L’établissement suivi était un centre hospitalier exclusivement dédié à la cancérologie. La préparation des médicaments cytotoxiques y était réalisée au sein d’une unité centralisée de préparation des cytotoxiques (UCPC) de la pharmacie. Cette unité de reconstitution a réalisé 23 000 préparations en 2009 et 31 000 en 2015. L’évaluation de l’exposition a porté sur les équipes de soignants des services d’oncologie : infirmiers, aides-soignants, agents de service hospitalier (ASH). Elle consistait en une biométrologie urinaire couplée à une mesure de la contamination de l’environnement de travail par des prélèvements de surface. Les médicaments marqueurs de l’exposition étaient le 5-fluorouracile, le cyclophosphamide, l’ifosfamide et le méthotrexate pour la première campagne de prélèvements en 2010. En 2016, seul le 5-fluorouracile a été utilisé comme marqueur.

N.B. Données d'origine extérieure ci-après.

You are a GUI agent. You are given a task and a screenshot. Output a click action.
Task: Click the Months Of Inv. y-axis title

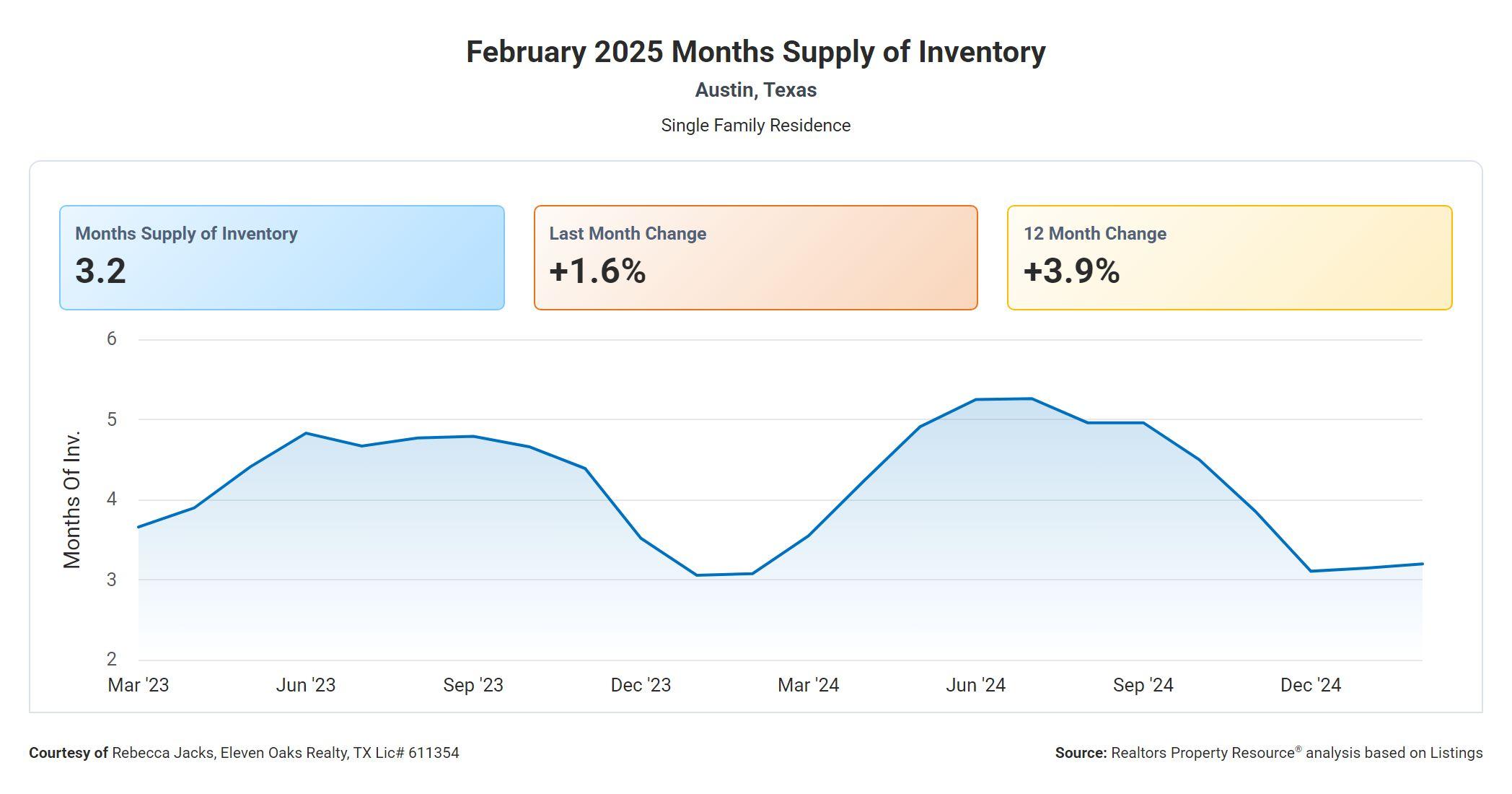72,499
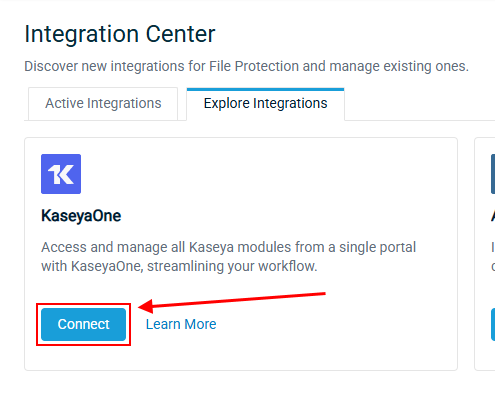Screen dimensions: 495x396
Task: Click the KaseyaOne description text
Action: pos(228,257)
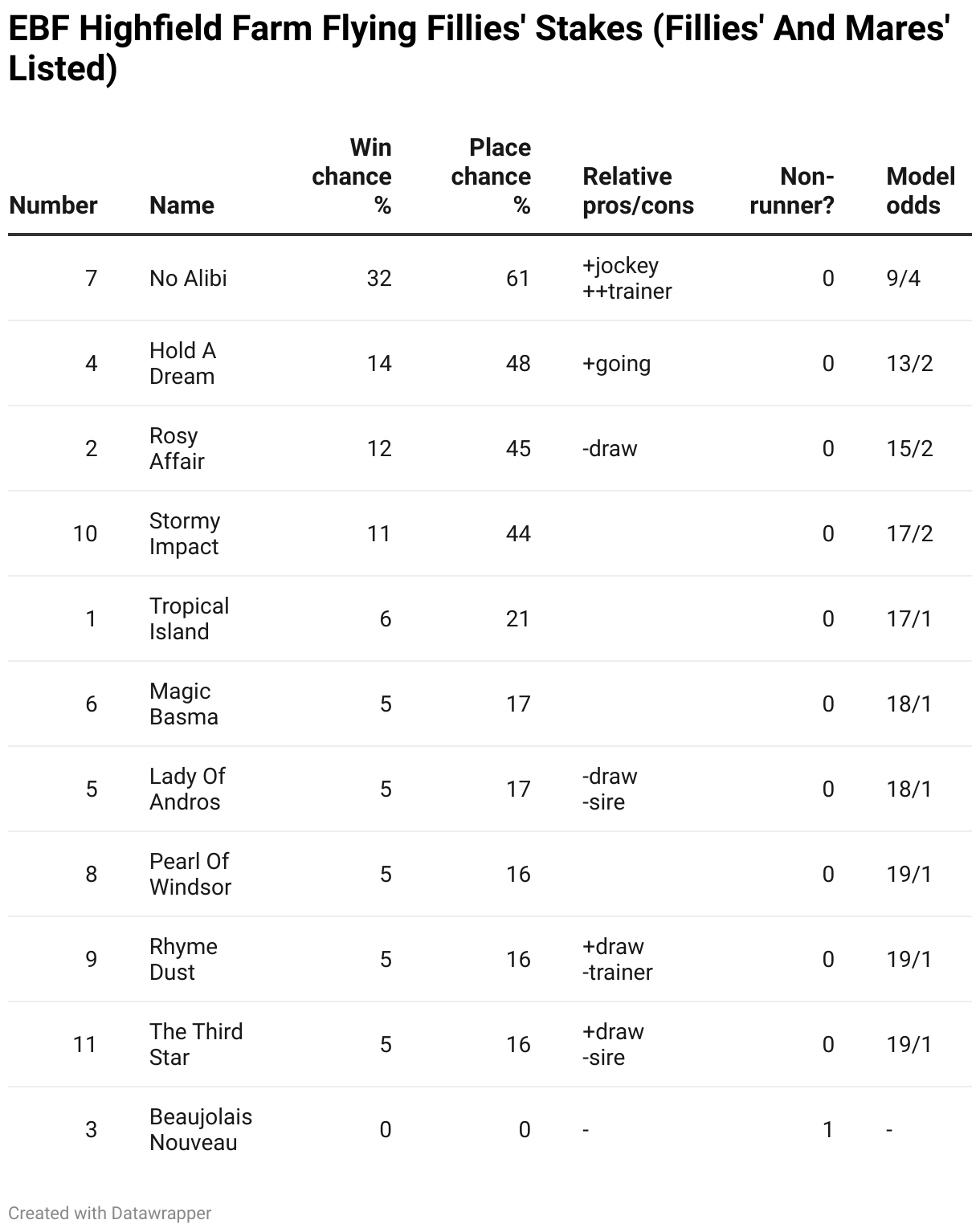The image size is (980, 1232).
Task: Open the Created with Datawrapper link
Action: click(110, 1213)

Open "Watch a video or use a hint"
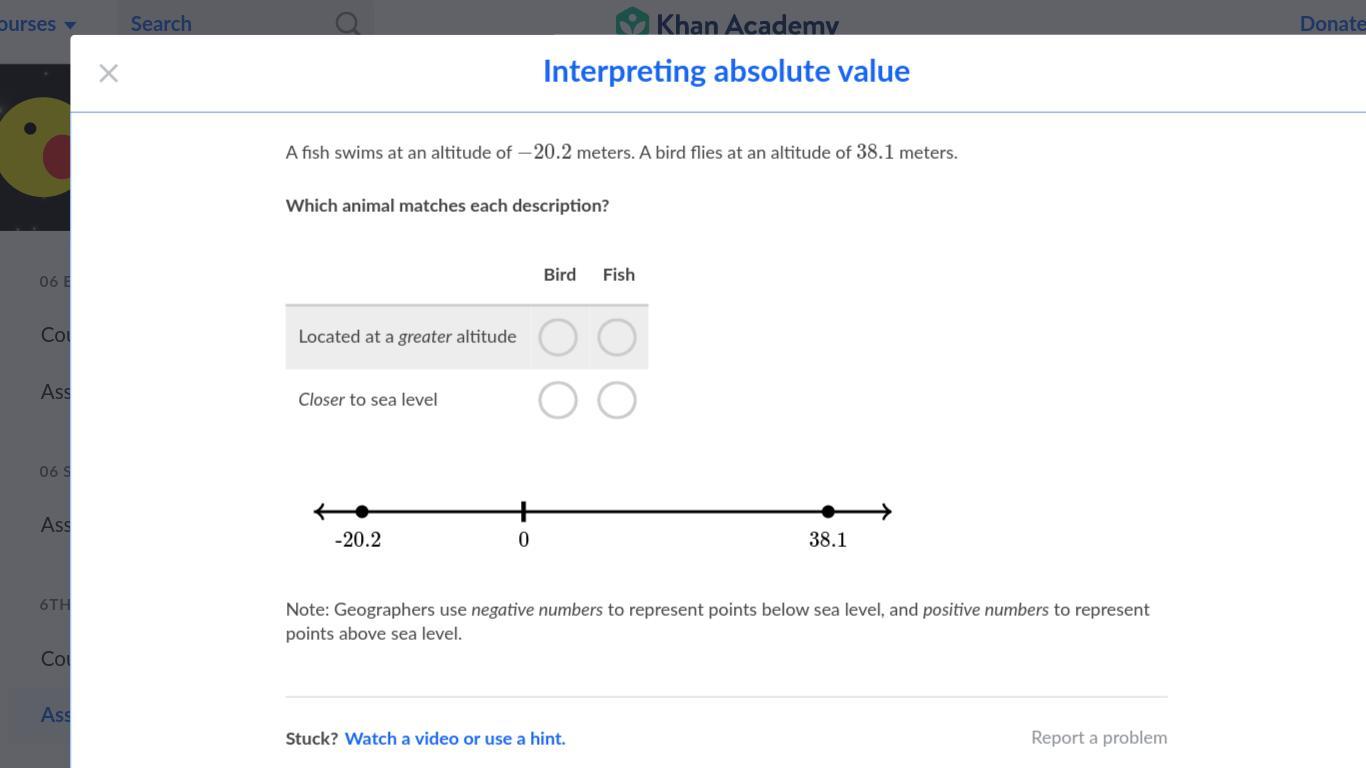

Les prélèvements urinaires ont été effectués en début et en fin de poste de travail et durant un à trois jours auprès des soignants volontaires. Chaque participant a ainsi fourni 2 à 6 échantillons d’urine. Le cyclophosphamide, l’ifosfamide, le méthotrexate et l’α-fluoro-β-alanine (FBAL, métabolite urinaire du 5-fluorouracile) ont été dosés dans les échantillons urinaires par chromatographie liquide haute performance couplée à la spectrométrie de masse en tandem (HPLC-MS/MS). Les limites de quantification étaient 0,05 µg/l pour le cyclophosphamide, 0,1 µg/l pour l’ifosfamide et le méthotrexate et 1 µg/l pour la FBAL. Pour la campagne de 2016, un changement d’appareillage analytique a permis une amélioration de la limite de quantification de la FBAL d’un facteur 2, à 0,5 µg/l.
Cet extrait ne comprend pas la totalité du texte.